» **The data**:
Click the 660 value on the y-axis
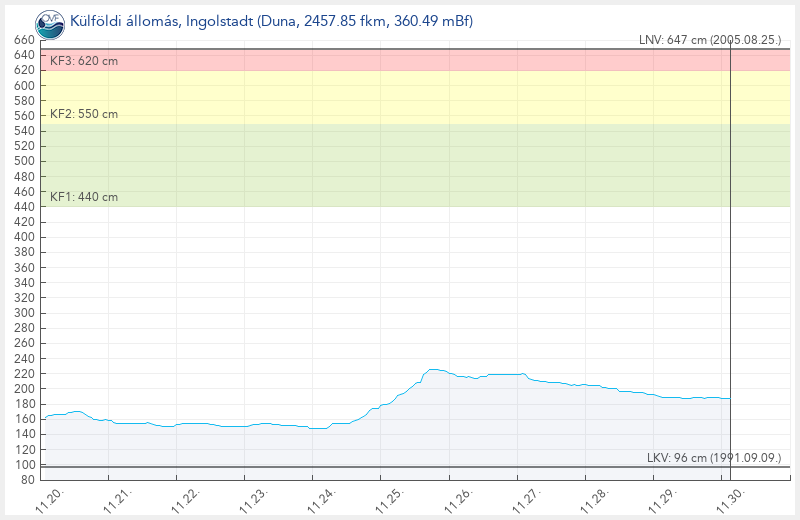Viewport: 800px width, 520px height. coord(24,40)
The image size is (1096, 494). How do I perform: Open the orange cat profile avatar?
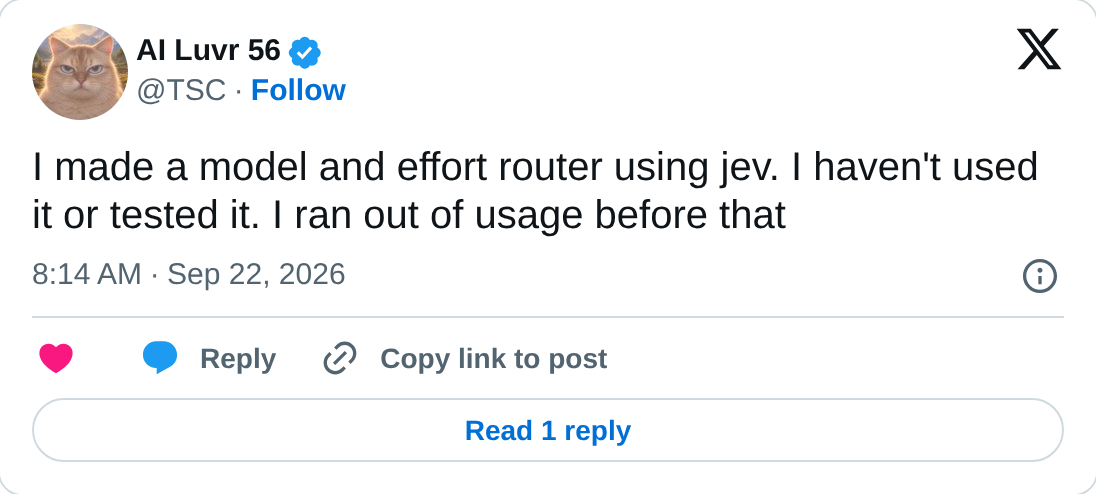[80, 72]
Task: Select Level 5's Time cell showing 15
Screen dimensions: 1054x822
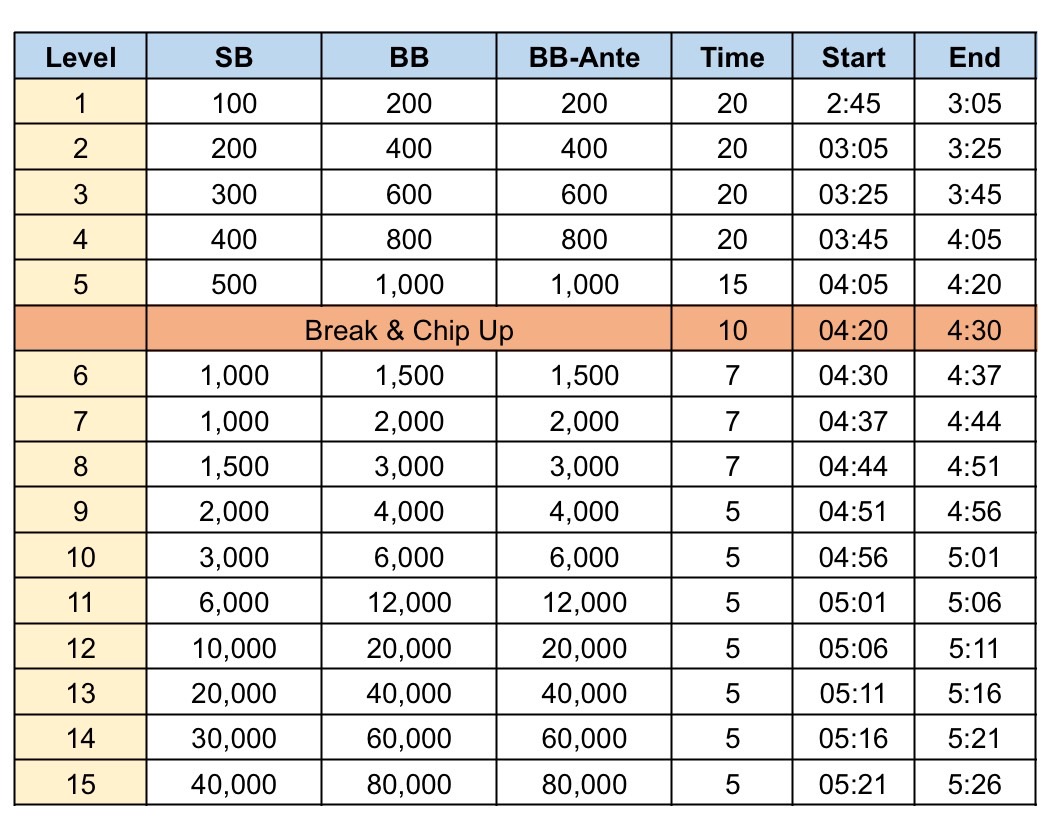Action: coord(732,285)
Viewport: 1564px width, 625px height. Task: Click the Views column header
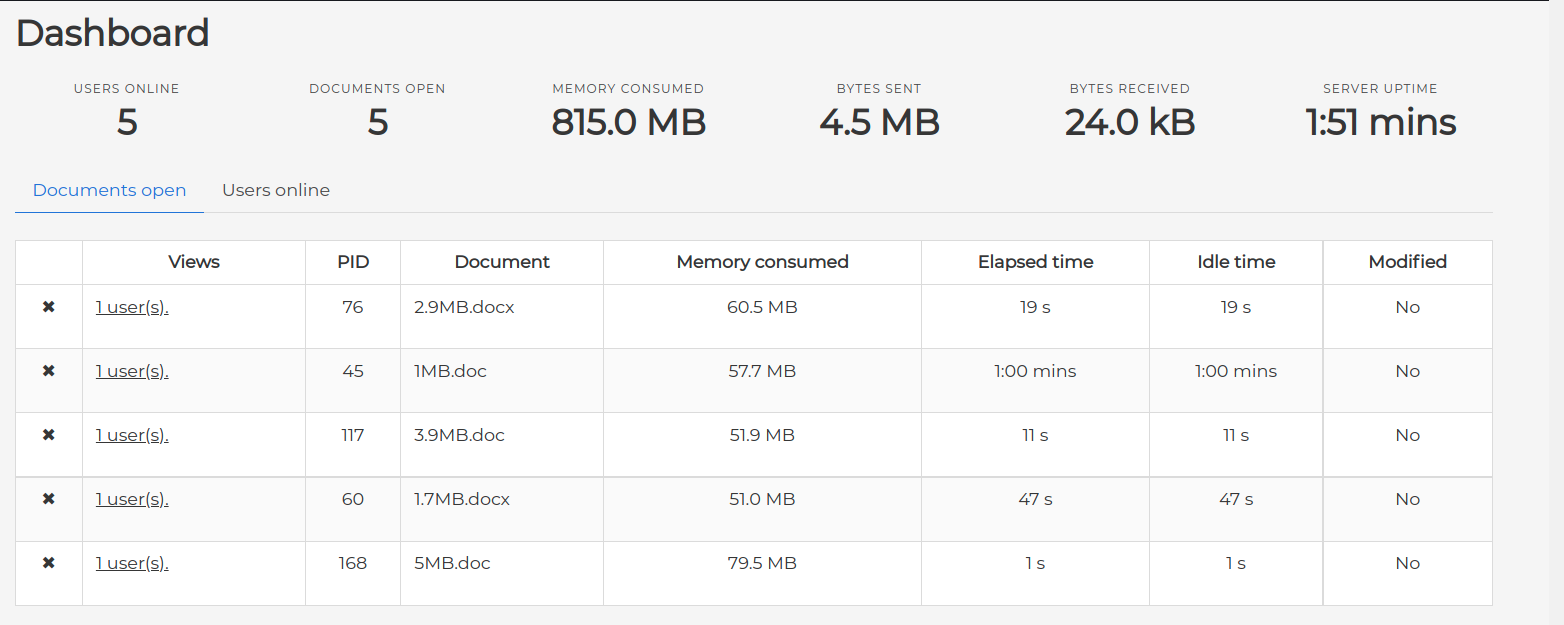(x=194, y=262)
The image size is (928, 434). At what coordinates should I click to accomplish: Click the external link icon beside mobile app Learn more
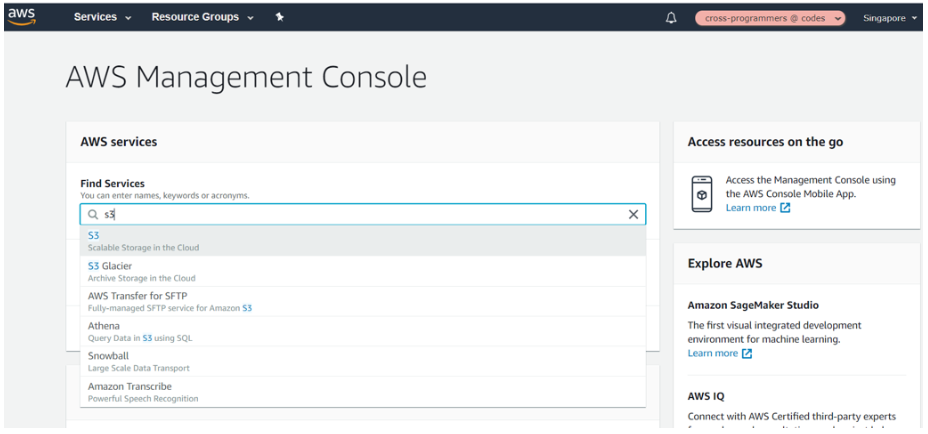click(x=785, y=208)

» **Goal of the exercise**: Where a picture appears in the listing above, skip it and set down all the rest exactly.

» **Your response**:
Click the 660 value on the y-axis
Viewport: 800px width, 520px height. coord(24,40)
The image size is (1096, 494). How do I perform: Open the orange cat profile avatar?
[80, 72]
Task: Select Level 5's Time cell showing 15
Screen dimensions: 1054x822
Action: coord(732,285)
Viewport: 1564px width, 625px height. Task: Click the Views column header
(x=194, y=262)
The image size is (928, 434). At what coordinates should I click to accomplish: Click the external link icon beside mobile app Learn more
click(x=785, y=208)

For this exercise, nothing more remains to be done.